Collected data
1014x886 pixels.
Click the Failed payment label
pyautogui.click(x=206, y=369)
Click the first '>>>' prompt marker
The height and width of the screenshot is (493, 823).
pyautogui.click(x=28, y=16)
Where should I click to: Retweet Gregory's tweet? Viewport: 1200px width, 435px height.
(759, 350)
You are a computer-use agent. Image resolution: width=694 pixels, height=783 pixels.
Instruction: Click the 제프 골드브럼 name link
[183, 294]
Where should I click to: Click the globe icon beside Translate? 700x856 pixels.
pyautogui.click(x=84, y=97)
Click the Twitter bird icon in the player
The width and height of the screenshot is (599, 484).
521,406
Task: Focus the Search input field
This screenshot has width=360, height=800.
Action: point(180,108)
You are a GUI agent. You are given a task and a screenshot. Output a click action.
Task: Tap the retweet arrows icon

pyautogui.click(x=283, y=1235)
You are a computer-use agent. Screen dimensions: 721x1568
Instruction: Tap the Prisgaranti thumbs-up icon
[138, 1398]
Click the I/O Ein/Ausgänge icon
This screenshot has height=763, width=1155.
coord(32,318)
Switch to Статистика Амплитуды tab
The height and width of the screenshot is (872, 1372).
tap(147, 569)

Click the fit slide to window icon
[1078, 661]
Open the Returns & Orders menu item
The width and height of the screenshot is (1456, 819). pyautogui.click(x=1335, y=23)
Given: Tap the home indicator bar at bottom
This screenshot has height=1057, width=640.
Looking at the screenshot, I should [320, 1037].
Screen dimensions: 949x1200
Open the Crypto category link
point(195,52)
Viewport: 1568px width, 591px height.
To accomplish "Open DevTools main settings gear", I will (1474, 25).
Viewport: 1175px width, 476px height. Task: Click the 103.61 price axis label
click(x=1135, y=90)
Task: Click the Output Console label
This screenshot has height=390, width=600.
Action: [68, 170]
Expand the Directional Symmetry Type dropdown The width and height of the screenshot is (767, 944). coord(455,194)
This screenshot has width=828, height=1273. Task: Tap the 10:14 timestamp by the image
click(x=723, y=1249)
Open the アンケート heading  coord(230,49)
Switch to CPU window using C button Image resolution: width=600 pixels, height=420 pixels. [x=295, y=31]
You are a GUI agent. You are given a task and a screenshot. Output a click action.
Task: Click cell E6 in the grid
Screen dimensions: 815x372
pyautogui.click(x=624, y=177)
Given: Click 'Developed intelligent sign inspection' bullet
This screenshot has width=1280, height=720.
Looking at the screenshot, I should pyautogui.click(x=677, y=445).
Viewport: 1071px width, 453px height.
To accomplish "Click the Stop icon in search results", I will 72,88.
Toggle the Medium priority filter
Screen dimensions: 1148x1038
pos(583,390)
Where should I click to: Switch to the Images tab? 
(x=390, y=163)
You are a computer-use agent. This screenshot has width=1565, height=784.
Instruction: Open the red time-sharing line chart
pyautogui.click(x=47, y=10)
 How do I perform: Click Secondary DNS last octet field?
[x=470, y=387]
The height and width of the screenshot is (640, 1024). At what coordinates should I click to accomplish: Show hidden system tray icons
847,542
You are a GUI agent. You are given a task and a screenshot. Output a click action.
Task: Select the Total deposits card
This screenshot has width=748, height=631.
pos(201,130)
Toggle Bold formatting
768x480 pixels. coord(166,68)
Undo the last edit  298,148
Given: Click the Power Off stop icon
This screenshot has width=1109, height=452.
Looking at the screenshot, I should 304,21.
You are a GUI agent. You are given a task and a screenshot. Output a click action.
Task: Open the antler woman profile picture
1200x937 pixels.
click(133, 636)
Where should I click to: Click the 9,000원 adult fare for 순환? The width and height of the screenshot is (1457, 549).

What you have to do:
From the first line to the last, return the records unchanged.

Response:
1014x886 pixels.
Click the Failed payment label
pyautogui.click(x=206, y=369)
Click the first '>>>' prompt marker
The height and width of the screenshot is (493, 823).
pyautogui.click(x=28, y=16)
Where should I click to: Retweet Gregory's tweet? Viewport: 1200px width, 435px height.
(759, 350)
You are a computer-use agent. Image resolution: width=694 pixels, height=783 pixels.
Instruction: Click the 제프 골드브럼 name link
[183, 294]
Where should I click to: Click the globe icon beside Translate? 700x856 pixels.
pyautogui.click(x=84, y=97)
Click the Twitter bird icon in the player
The width and height of the screenshot is (599, 484).
521,406
Task: Focus the Search input field
This screenshot has width=360, height=800.
Action: point(180,108)
You are a GUI agent. You are given a task and a screenshot. Output a click action.
Task: Tap the retweet arrows icon

pyautogui.click(x=283, y=1235)
You are a computer-use agent. Screen dimensions: 721x1568
Instruction: Tap the Prisgaranti thumbs-up icon
[138, 1398]
Click the I/O Ein/Ausgänge icon
This screenshot has height=763, width=1155.
coord(32,318)
Switch to Статистика Амплитуды tab
The height and width of the screenshot is (872, 1372).
tap(147, 569)

Click the fit slide to window icon
[1078, 661]
Open the Returns & Orders menu item
The width and height of the screenshot is (1456, 819). pyautogui.click(x=1335, y=23)
Given: Tap the home indicator bar at bottom
This screenshot has height=1057, width=640.
Looking at the screenshot, I should [320, 1037].
Screen dimensions: 949x1200
Open the Crypto category link
point(195,52)
Viewport: 1568px width, 591px height.
To accomplish "Open DevTools main settings gear", I will (1474, 25).
Viewport: 1175px width, 476px height. Task: Click the 103.61 price axis label
click(x=1135, y=90)
Task: Click the Output Console label
This screenshot has height=390, width=600.
Action: [68, 170]
Expand the Directional Symmetry Type dropdown The width and height of the screenshot is (767, 944). coord(455,194)
This screenshot has width=828, height=1273. Task: Tap the 10:14 timestamp by the image
click(x=723, y=1249)
Open the アンケート heading  coord(230,49)
Switch to CPU window using C button Image resolution: width=600 pixels, height=420 pixels. [x=295, y=31]
You are a GUI agent. You are given a task and a screenshot. Output a click action.
Task: Click cell E6 in the grid
Screen dimensions: 815x372
pyautogui.click(x=624, y=177)
Given: Click 'Developed intelligent sign inspection' bullet
This screenshot has width=1280, height=720.
Looking at the screenshot, I should pyautogui.click(x=677, y=445).
Viewport: 1071px width, 453px height.
To accomplish "Click the Stop icon in search results", I will 72,88.
Toggle the Medium priority filter
Screen dimensions: 1148x1038
pos(583,390)
Where should I click to: Switch to the Images tab? 
(x=390, y=163)
You are a computer-use agent. This screenshot has width=1565, height=784.
Instruction: Open the red time-sharing line chart
pyautogui.click(x=47, y=10)
 How do I perform: Click Secondary DNS last octet field?
[x=470, y=387]
The height and width of the screenshot is (640, 1024). At what coordinates should I click to accomplish: Show hidden system tray icons
847,542
You are a GUI agent. You are given a task and a screenshot. Output a click action.
Task: Select the Total deposits card
This screenshot has width=748, height=631.
pos(201,130)
Toggle Bold formatting
768x480 pixels. coord(166,68)
Undo the last edit  298,148
Given: Click the Power Off stop icon
This screenshot has width=1109, height=452.
Looking at the screenshot, I should 304,21.
You are a GUI agent. You are given a task and a screenshot. Output a click action.
Task: Open the antler woman profile picture
1200x937 pixels.
click(133, 636)
Where should I click to: Click the 9,000원 adult fare for 순환? The width and height of the screenshot is (1457, 549).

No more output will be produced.